Люси помолчала. “Сесил однажды сказал — и я подумал, что это так глубоко, — что есть два вида cad — сознательные и подсознательные”. Она снова сделала паузу, чтобы отдать должное глубокомыслию Сесила. Через окно она увидела самого Сесила, перелистывающего страницы романа. Это была новая книга из библиотеки Смита. Ее мать, должно быть, вернулась со станции.
“Раз подлец, всегда подлец”, - бубнила мисс Бартлетт.

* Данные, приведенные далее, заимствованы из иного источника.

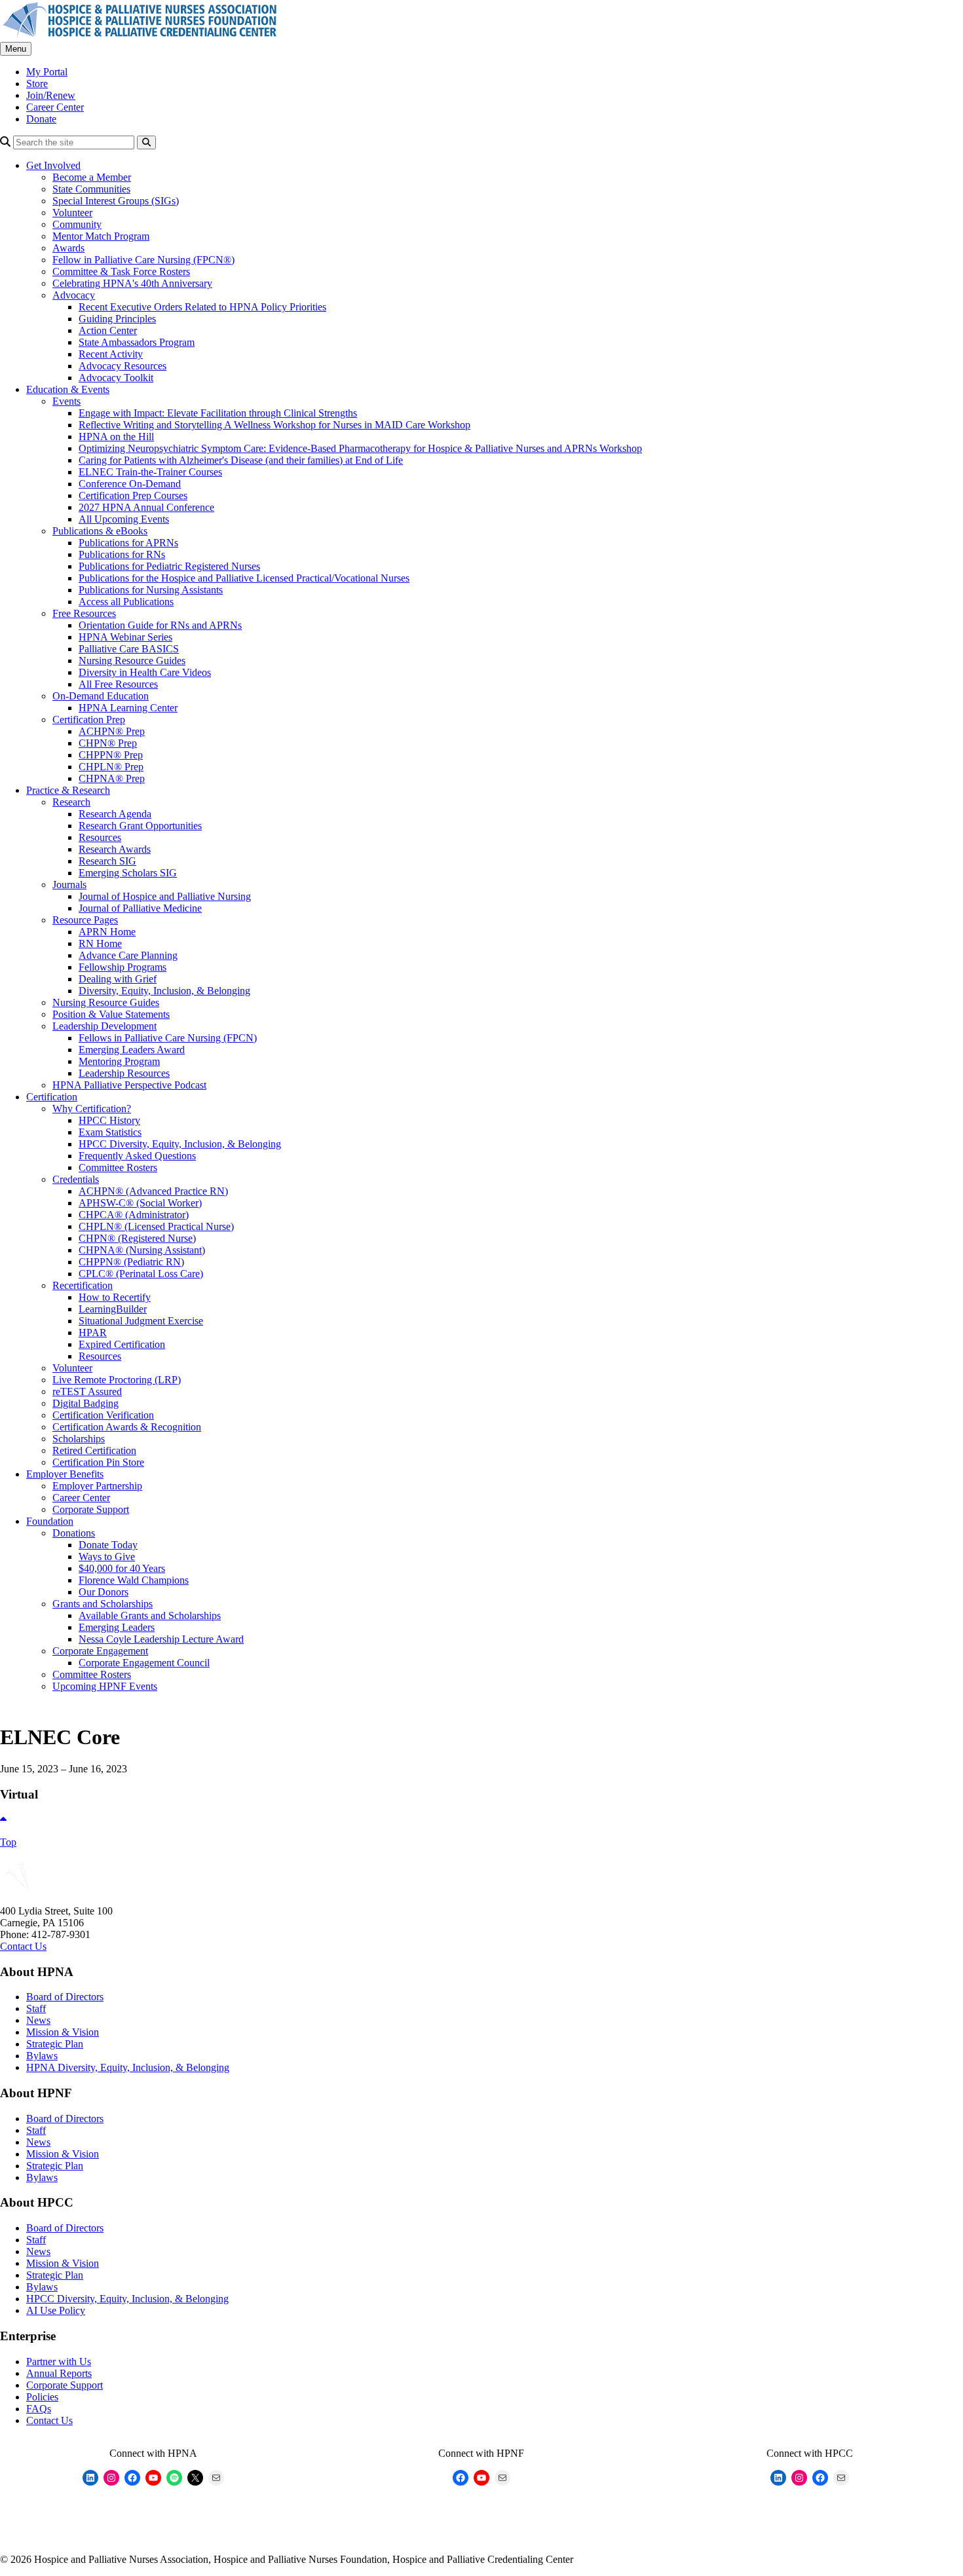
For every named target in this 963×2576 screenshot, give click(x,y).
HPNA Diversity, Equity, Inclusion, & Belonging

“Что я имею в виду под подсознанием, так это то, что Эмерсон потерял голову. Я упала во все эти фиалки, а он был глуп и удивлен. Я не думаю, что мы должны сильно винить его. Это имеет такое значение, когда вы неожиданно видите человека с красивыми вещами за спиной. Это действительно так; это имеет огромное значение, и он потерял голову: он не восхищается мной или любой другой ерундой, ни капельки. Фредди он очень нравится, и он пригласил его сюда на Воскресенье, так что судите сами. Он стал лучше; он не всегда выглядит как будто он собирается разрыдаться. Он клерк в офисе генерального директора одной из крупных железных дорог, а не носильщик! и сбегает к своему отцу на выходные. Папа должен был заниматься журналистикой, но у него ревматизм, и он ушел на пенсию. Вот так! А теперь перейдем к саду. Она взяла своего гостя за руку. - Предположим, мы больше не будем говорить об этом глупом итальянском деле. Мы хотим, чтобы у вас был приятный спокойный визит в Windy Corner, без каких-либо беспокойств ”.
Люси подумала, что это довольно хорошая речь. Читатель, возможно, заметил в нем досадную оплошность. Заметила ли мисс Бартлетт эту оговорку, сказать невозможно, поскольку проникнуть в сознание пожилых людей невозможно. Она могла бы говорить и дальше, но их разговор был прерван появлением хозяйки дома. Последовали объяснения, и посреди них Люси сбежала, образы чуть более ярко пульсировали в ее мозгу.